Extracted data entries
--------------------

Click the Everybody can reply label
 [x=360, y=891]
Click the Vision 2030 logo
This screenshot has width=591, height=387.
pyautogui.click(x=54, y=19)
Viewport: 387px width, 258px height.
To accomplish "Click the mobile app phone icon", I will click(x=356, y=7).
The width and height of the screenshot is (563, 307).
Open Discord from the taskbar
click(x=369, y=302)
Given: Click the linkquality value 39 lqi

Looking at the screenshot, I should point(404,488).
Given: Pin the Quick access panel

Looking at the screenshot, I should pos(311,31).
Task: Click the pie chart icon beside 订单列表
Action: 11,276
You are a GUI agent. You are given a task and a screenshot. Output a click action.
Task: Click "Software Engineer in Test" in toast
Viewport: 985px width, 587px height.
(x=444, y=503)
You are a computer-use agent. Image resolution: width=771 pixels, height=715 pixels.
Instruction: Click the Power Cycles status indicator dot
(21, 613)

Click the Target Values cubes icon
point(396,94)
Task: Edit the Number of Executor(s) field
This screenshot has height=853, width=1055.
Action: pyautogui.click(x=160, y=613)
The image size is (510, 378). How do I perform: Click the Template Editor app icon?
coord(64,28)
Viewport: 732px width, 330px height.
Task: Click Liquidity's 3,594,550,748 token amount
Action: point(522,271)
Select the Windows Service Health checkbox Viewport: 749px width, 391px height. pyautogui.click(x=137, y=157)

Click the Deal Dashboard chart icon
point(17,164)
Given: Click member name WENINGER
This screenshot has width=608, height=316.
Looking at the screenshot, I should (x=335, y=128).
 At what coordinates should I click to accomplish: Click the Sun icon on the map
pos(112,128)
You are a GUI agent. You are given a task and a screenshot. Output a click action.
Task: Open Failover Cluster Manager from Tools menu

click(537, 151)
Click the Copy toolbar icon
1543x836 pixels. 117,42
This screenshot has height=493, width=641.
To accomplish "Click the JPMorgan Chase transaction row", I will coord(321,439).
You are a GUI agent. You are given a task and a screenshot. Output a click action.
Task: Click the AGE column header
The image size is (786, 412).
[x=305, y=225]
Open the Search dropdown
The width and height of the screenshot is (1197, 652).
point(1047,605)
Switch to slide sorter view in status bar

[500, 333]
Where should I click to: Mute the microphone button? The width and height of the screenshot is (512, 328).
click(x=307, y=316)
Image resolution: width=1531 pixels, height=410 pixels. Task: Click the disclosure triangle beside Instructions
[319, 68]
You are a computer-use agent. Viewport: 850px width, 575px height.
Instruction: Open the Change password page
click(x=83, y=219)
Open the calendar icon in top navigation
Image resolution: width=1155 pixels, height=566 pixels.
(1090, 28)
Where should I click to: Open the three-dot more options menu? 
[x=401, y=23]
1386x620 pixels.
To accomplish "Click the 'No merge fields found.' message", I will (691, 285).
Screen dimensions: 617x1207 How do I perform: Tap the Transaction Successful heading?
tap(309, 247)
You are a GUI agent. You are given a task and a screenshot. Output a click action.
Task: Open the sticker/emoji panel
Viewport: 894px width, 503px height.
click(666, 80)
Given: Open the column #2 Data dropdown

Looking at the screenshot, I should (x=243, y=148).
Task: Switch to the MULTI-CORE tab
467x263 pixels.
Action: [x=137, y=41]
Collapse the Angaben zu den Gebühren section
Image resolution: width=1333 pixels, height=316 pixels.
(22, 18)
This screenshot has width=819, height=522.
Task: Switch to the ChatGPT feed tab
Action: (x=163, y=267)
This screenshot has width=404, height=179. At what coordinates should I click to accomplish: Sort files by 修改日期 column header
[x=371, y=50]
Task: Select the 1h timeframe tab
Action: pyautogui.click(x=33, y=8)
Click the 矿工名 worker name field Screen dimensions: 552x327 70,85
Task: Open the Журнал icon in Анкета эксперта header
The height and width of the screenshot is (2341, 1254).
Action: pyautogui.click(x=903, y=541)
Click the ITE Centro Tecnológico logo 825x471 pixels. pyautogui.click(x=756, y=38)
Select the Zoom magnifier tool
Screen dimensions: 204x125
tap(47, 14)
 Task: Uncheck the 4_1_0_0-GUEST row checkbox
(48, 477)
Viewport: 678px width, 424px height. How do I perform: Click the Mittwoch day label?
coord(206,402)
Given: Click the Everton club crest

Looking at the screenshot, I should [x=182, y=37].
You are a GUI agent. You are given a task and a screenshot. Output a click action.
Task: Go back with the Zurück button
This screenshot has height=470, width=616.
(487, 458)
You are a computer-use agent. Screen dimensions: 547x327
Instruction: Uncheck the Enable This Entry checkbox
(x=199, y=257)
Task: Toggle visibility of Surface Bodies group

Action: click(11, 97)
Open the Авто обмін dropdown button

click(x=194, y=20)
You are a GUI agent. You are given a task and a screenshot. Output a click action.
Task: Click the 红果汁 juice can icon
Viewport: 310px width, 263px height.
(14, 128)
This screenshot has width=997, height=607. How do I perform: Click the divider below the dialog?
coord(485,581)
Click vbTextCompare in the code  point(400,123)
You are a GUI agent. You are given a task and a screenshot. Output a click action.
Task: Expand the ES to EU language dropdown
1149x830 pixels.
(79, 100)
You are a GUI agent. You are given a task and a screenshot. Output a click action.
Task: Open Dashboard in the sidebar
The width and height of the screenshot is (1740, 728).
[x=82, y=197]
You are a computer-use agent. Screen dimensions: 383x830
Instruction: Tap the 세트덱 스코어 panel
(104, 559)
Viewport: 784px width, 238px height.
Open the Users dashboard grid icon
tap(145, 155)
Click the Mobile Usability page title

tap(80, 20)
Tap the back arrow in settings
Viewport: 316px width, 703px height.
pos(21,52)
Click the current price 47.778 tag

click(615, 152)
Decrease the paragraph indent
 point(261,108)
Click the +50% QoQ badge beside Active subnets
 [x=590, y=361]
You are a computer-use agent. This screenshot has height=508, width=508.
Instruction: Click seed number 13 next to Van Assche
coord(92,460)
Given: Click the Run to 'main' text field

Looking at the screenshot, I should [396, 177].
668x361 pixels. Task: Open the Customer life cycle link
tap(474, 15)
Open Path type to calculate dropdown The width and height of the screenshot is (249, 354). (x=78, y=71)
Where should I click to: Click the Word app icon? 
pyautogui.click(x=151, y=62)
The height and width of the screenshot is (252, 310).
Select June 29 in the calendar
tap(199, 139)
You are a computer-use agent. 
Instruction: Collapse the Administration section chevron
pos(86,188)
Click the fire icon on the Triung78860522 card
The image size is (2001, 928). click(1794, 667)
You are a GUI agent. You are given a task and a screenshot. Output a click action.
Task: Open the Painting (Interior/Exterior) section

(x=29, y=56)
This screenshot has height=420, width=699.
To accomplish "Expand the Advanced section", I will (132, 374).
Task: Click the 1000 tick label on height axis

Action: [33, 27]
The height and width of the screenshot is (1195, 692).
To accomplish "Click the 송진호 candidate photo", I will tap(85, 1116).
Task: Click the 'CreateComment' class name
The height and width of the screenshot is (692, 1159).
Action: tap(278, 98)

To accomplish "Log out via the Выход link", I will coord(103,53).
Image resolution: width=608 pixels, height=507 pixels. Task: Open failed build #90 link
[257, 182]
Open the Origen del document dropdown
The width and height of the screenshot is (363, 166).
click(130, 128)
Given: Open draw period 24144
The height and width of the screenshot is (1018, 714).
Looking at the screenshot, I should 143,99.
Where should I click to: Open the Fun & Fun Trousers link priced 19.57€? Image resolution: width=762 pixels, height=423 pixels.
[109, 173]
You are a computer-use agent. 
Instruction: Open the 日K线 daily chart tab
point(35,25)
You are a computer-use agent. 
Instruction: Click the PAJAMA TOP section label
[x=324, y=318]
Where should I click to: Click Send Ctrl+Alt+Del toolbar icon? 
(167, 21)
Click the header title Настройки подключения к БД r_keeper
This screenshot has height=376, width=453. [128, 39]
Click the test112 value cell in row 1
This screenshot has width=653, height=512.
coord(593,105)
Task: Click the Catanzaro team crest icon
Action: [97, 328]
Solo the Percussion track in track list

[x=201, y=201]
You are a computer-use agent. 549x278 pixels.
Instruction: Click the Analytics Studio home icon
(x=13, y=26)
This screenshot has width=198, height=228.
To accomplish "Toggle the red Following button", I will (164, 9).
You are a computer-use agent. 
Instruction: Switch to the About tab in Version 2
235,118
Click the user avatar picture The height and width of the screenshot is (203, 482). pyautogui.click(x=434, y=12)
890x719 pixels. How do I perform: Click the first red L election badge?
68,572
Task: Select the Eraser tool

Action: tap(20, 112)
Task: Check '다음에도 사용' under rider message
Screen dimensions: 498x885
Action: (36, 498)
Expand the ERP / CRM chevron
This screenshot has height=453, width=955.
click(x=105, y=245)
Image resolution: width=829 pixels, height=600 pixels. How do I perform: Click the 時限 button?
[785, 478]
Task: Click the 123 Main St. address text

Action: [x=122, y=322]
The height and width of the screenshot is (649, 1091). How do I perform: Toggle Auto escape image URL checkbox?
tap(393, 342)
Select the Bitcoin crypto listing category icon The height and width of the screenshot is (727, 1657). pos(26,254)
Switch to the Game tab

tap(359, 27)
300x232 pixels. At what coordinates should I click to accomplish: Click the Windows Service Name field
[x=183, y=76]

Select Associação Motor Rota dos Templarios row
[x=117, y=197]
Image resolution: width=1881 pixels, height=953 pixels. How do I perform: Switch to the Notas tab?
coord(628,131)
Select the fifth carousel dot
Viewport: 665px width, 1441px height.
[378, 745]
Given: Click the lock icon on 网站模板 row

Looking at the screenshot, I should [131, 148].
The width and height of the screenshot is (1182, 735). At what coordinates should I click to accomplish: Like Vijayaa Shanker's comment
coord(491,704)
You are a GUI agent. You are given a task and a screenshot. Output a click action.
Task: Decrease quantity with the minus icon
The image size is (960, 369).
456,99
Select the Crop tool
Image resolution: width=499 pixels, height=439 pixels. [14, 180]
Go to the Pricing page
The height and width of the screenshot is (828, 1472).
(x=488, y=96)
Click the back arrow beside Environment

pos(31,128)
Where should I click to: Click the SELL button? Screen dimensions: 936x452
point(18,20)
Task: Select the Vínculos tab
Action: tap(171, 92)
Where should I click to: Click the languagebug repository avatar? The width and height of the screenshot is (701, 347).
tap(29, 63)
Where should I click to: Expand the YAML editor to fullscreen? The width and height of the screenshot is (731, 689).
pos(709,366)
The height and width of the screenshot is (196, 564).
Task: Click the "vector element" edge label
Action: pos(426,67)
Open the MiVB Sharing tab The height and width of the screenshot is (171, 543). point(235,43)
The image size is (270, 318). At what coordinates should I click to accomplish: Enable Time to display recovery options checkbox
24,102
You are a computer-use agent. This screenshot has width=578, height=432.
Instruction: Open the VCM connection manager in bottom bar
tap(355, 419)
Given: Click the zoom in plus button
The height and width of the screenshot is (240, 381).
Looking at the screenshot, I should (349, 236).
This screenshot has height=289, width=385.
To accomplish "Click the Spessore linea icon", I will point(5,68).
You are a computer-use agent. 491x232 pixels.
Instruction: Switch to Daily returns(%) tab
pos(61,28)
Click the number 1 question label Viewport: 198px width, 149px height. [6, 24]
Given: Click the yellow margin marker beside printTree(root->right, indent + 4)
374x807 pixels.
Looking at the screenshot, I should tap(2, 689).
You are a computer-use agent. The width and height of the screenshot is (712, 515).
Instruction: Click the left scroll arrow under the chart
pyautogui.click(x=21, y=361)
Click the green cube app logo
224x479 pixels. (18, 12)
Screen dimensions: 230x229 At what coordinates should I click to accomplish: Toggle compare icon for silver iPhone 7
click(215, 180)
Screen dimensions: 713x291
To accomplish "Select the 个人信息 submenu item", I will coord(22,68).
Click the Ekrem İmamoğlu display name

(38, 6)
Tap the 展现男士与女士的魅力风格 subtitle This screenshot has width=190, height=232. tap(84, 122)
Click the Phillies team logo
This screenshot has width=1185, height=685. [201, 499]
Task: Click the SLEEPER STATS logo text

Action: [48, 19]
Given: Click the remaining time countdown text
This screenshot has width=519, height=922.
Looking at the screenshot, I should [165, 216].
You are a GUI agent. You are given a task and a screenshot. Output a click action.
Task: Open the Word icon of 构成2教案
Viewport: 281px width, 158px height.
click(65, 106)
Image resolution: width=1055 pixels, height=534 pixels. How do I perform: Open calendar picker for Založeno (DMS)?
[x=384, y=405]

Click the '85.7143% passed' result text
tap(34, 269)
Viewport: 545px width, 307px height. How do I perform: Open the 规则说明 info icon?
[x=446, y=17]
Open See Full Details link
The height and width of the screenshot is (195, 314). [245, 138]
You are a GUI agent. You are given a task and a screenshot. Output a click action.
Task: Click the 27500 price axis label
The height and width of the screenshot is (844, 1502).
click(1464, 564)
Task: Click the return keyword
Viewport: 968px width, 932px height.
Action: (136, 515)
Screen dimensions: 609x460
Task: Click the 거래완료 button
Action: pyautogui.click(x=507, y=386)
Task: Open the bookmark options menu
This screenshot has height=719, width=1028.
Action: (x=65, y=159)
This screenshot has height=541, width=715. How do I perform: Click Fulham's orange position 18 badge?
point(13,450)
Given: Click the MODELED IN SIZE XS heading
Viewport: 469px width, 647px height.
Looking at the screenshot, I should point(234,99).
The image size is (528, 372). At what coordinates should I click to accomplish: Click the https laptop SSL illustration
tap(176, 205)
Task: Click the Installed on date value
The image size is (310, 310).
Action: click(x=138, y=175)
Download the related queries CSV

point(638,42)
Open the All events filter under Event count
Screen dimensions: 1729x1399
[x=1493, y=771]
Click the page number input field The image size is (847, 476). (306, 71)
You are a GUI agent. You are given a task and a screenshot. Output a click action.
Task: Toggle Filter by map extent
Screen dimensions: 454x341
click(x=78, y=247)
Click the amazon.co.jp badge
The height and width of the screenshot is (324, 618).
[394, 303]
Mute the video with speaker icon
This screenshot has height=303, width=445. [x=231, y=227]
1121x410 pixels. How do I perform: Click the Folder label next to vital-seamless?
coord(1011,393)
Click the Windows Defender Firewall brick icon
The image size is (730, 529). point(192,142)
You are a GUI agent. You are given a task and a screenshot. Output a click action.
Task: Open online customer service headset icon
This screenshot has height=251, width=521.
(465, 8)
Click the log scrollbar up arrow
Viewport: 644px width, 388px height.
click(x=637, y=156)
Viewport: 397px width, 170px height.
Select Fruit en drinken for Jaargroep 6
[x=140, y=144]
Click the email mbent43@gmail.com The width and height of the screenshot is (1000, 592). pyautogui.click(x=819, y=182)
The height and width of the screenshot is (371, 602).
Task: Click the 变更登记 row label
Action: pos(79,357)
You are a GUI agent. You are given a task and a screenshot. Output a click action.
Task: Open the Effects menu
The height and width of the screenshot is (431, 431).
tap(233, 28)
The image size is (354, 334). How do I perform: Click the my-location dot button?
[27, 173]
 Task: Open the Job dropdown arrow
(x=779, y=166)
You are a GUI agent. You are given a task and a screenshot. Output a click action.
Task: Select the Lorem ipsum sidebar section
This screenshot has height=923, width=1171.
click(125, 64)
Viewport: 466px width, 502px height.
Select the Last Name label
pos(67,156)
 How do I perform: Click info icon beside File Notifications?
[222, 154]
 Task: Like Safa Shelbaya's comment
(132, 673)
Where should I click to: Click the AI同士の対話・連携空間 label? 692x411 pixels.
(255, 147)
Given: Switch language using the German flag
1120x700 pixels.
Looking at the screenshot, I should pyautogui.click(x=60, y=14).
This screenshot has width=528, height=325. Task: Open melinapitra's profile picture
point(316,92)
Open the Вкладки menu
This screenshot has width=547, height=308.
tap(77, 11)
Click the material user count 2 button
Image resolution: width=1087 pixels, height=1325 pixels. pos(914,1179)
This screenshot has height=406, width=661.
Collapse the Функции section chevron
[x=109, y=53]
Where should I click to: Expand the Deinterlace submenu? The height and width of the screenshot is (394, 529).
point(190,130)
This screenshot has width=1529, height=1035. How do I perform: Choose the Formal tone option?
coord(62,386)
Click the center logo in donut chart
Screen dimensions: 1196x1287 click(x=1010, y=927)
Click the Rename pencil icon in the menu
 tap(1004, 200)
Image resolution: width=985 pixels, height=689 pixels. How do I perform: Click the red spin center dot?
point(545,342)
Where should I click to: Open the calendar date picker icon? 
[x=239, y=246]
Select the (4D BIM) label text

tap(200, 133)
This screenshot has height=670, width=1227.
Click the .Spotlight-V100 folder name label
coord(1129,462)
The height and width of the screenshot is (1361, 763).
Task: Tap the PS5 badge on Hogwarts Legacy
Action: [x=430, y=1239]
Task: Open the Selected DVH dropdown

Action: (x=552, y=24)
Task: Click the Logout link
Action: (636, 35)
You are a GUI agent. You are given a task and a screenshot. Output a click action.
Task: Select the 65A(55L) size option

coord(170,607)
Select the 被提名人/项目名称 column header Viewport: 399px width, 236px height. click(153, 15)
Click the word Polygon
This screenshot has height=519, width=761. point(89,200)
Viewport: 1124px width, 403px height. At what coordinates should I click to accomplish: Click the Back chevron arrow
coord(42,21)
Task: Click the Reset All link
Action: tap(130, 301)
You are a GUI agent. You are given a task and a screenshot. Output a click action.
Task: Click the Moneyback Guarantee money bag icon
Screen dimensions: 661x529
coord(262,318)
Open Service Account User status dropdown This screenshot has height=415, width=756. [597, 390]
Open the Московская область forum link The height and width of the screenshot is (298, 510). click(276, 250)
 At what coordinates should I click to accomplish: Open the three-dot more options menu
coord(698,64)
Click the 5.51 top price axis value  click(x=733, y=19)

--------------------

### What you should do
Go over the data and return every line that includes the word "message".

### Reply
To accomplish "Click the 'No merge fields found.' message", I will (691, 285).
Task: Check '다음에도 사용' under rider message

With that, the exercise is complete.